Il concorso è riservato a tutti gli scrittori di cultura o radici venete, anche remote, residenti in Italia o all’estero. Gli elaborati, rigorosamente inediti e mai presentati alle precedenti edizioni né premiati in altri concorsi, dovranno pervenire all’ente organizzatore entro il 10 maggio 2026, inviati in formato Word all’indirizzo mail protocollo@comune.arqua.ro.it. La partecipazione è libera e gratuita.
Ogni autore potrà concorrere con uno o due testi per ciascuna sezione. Le poesie non dovranno superare i quaranta versi, mentre per la prosa il limite è fissato a cinquemila caratteri spazi inclusi; per i testi teatrali il massimo consentito è di diecimila caratteri, sempre spazi inclusi. I lavori dovranno essere inviati in forma anonima e accompagnati dai dati completi dell’autore.

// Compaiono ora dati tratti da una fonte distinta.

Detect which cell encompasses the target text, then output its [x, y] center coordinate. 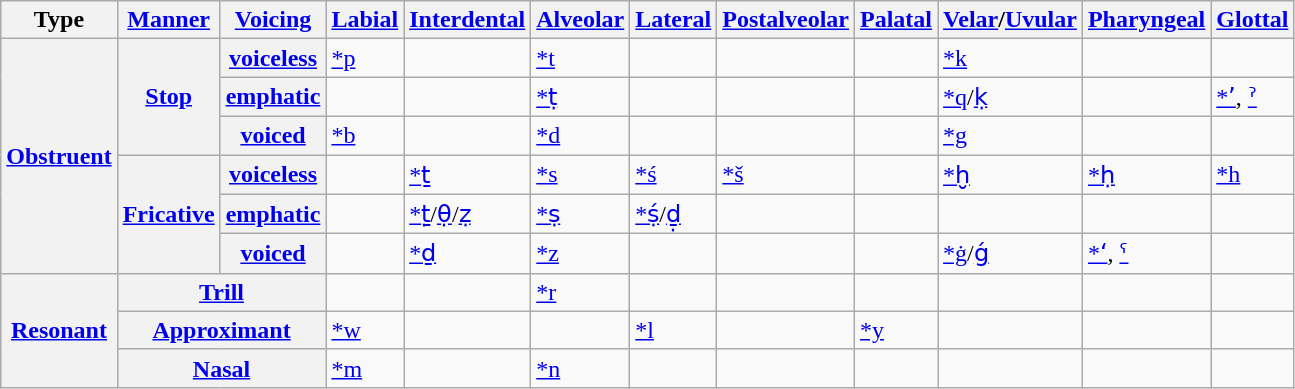
*ġ/ǵ [1010, 254]
*z [580, 254]
*h [1252, 174]
Palatal [896, 20]
*ṭ [580, 97]
Type [59, 20]
Voicing [273, 20]
*b [365, 135]
*ṯ̣/θ̣/ẓ [468, 214]
Approximant [222, 330]
Obstruent [59, 156]
*r [580, 292]
*ṣ́/ḏ̣ [674, 214]
*t [580, 58]
*s [580, 174]
*ʼ, ˀ [1252, 97]
Alveolar [580, 20]
Glottal [1252, 20]
Nasal [222, 368]
*n [580, 368]
*ḫ [1010, 174]
Stop [168, 97]
*ṣ [580, 214]
Fricative [168, 214]
Manner [168, 20]
Postalveolar [786, 20]
*g [1010, 135]
*l [674, 330]
*ʻ, ˤ [1146, 254]
*w [365, 330]
*ḏ [468, 254]
Trill [222, 292]
*d [580, 135]
Velar/Uvular [1010, 20]
*y [896, 330]
Resonant [59, 330]
*ḥ [1146, 174]
Interdental [468, 20]
*m [365, 368]
*p [365, 58]
Labial [365, 20]
*k [1010, 58]
Pharyngeal [1146, 20]
Lateral [674, 20]
*q/ḳ [1010, 97]
*ṯ [468, 174]
*ś [674, 174]
*š [786, 174]
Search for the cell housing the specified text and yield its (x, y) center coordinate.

Gli elaborati saranno valutati da una Commissione altamente qualificata, i cui componenti verranno resi noti al momento della cerimonia ufficiale. La premiazione si terrà sabato 5 settembre 2026 alle ore 17.00 negli storici locali del Castello Estense di Arquà Polesine, in un contesto che unisce valore culturale e suggestione architettonica.

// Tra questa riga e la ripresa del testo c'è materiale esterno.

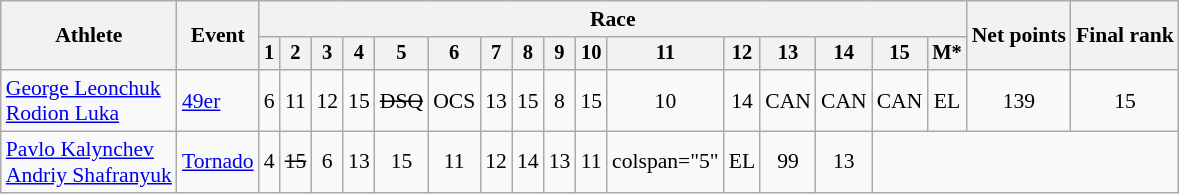
DSQ (402, 100)
Net points (1019, 36)
7 (496, 54)
OCS (454, 100)
5 (402, 54)
George LeonchukRodion Luka (89, 100)
Pavlo Kalynchev Andriy Shafranyuk (89, 162)
2 (296, 54)
3 (327, 54)
M* (946, 54)
Athlete (89, 36)
Tornado (218, 162)
colspan="5" (666, 162)
Race (613, 19)
1 (270, 54)
139 (1019, 100)
9 (560, 54)
Final rank (1125, 36)
99 (788, 162)
Event (218, 36)
49er (218, 100)
Determine the [X, Y] coordinate at the center of the cell enclosing the given text.  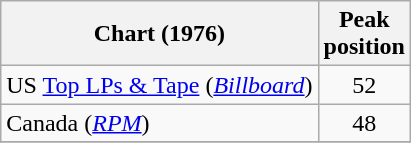
Canada (RPM) [160, 123]
52 [364, 85]
48 [364, 123]
Peakposition [364, 34]
US Top LPs & Tape (Billboard) [160, 85]
Chart (1976) [160, 34]
From the cell containing the given text, extract its center point as (X, Y) coordinate. 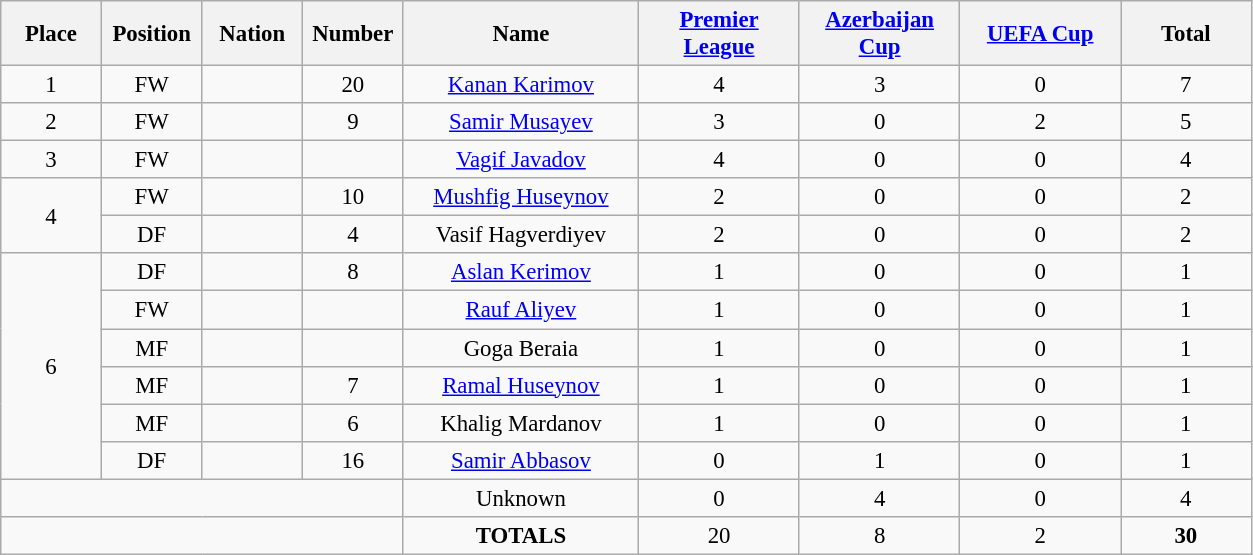
10 (354, 197)
Azerbaijan Cup (880, 34)
30 (1186, 536)
5 (1186, 122)
Total (1186, 34)
Vagif Javadov (521, 160)
Goga Beraia (521, 348)
Aslan Kerimov (521, 273)
Name (521, 34)
Nation (252, 34)
Rauf Aliyev (521, 310)
16 (354, 460)
Khalig Mardanov (521, 423)
Vasif Hagverdiyev (521, 235)
Mushfig Huseynov (521, 197)
Unknown (521, 498)
UEFA Cup (1040, 34)
Ramal Huseynov (521, 385)
Samir Musayev (521, 122)
Samir Abbasov (521, 460)
Position (152, 34)
Number (354, 34)
9 (354, 122)
Kanan Karimov (521, 85)
Place (52, 34)
Premier League (720, 34)
TOTALS (521, 536)
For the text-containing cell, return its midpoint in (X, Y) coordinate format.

Saranno premiati i migliori tre elaborati e i tre segnalati per le sezioni Poesia e Prosa, i migliori tre per la sezione Teatro e i migliori due per la sezione “Veneti nel mondo”. Ai vincitori e ai segnalati verranno consegnate prestigiose opere artigianali realizzate dalla Vetreria d’Arte “Tomanin Sandro e fratelli”. Gli autori premiati saranno informati telefonicamente e tramite posta elettronica e potranno ritirare il riconoscimento personalmente o tramite delega nel giorno della cerimonia.
Il Premio “Raise” si conferma così un’importante occasione di valorizzazione della lingua veneta e delle sue espressioni dialettali, rafforzando il legame tra identità culturale e territorio e offrendo uno spazio autorevole alla creatività letteraria.